KL Divergence Corpus Resynthesis — Information-Theoretic Mosaicking
Corpus A defines a target timbral distribution. Corpus B provides source grains. The script greedily builds an output by selecting grains that minimise KL divergence between the reference distribution and the growing output distribution — actively driving synthesis, not just analysing afterwards.
What this does
This script implements information-theoretic corpus mosaicking. Two audio corpora are analysed: Corpus A (REFERENCE) defines a target timbral distribution; Corpus B (SOURCE) provides the building blocks (grains).
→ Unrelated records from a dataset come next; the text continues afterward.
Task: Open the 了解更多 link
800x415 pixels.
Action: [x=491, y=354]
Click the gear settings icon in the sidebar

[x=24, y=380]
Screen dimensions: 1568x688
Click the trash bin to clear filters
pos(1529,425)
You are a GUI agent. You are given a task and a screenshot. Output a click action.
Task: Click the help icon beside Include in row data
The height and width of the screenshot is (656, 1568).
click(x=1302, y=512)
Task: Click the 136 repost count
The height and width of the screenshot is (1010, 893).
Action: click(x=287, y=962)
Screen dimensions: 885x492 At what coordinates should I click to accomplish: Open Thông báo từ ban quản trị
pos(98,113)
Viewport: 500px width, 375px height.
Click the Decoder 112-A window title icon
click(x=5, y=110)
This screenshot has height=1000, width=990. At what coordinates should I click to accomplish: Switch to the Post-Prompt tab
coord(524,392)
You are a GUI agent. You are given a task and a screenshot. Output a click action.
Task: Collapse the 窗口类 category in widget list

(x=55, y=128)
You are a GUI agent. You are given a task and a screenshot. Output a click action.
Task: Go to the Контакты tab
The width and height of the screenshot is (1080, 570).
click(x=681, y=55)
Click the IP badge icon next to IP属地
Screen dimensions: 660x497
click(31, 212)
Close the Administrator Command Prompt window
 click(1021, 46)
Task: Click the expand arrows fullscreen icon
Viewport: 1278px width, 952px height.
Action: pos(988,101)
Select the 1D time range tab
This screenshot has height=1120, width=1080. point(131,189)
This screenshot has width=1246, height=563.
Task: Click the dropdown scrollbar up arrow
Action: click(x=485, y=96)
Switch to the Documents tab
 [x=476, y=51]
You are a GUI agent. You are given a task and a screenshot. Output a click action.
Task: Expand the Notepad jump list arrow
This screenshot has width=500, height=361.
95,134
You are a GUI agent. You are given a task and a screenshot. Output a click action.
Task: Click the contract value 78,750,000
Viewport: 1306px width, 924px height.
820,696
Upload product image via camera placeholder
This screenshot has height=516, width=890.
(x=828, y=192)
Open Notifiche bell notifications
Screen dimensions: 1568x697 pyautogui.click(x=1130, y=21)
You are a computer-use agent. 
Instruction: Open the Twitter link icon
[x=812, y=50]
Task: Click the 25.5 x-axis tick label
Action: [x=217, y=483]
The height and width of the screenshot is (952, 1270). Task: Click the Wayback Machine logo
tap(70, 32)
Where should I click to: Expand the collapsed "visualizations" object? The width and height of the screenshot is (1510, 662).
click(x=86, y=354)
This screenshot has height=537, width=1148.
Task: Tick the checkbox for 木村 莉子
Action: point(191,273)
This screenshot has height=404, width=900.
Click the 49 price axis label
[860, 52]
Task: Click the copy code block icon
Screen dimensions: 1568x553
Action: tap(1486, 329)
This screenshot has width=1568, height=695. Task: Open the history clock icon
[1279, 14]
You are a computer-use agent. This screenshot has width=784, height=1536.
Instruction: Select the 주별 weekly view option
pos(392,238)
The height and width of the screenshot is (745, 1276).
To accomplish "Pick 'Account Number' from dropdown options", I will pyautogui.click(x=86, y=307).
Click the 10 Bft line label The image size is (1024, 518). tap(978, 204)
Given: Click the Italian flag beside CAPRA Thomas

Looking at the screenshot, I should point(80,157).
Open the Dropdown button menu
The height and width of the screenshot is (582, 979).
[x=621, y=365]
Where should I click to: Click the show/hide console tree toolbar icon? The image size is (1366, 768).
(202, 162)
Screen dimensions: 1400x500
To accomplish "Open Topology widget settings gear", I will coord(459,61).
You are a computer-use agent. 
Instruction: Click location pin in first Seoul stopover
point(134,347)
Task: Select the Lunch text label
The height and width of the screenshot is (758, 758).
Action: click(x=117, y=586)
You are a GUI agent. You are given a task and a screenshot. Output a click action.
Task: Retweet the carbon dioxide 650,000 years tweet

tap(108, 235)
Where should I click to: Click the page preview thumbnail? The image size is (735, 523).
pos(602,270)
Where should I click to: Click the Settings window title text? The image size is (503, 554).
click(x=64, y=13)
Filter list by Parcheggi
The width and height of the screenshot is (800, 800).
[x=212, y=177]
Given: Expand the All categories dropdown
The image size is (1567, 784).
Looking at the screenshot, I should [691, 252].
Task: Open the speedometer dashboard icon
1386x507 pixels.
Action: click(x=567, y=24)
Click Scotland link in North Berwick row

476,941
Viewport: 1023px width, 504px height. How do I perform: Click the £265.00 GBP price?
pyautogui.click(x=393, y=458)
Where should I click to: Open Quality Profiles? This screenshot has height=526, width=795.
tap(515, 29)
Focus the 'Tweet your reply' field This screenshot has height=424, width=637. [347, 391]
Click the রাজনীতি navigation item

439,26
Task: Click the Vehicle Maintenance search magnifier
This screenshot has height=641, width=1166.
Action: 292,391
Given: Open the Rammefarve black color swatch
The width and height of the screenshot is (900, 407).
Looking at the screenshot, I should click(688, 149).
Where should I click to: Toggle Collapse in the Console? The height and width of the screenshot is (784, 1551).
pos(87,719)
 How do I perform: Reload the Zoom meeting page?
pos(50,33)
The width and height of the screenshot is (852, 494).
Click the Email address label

The script greedily builds an output sound by repeatedly choosing the Corpus B grain that, when added, minimises the KL divergence between the reference distribution P and the running output distribution Q. KL actively drives synthesis — it is not computed after the fact.
Key Features:
- 5 Presets — Coarse/fast, Balanced, Fine match, Dense mosaic, Custom
- Feature space — MFCC c1..c13 + RMS (dB) + spectral centroid + spectral spread (16 dims total)
- Distribution model — per-dimension normalised histograms (nBins = 16–48, user-settable)
- KL modes — Forward D(P||Q), Reverse D(Q||P), Symmetric (Jensen-Shannon style)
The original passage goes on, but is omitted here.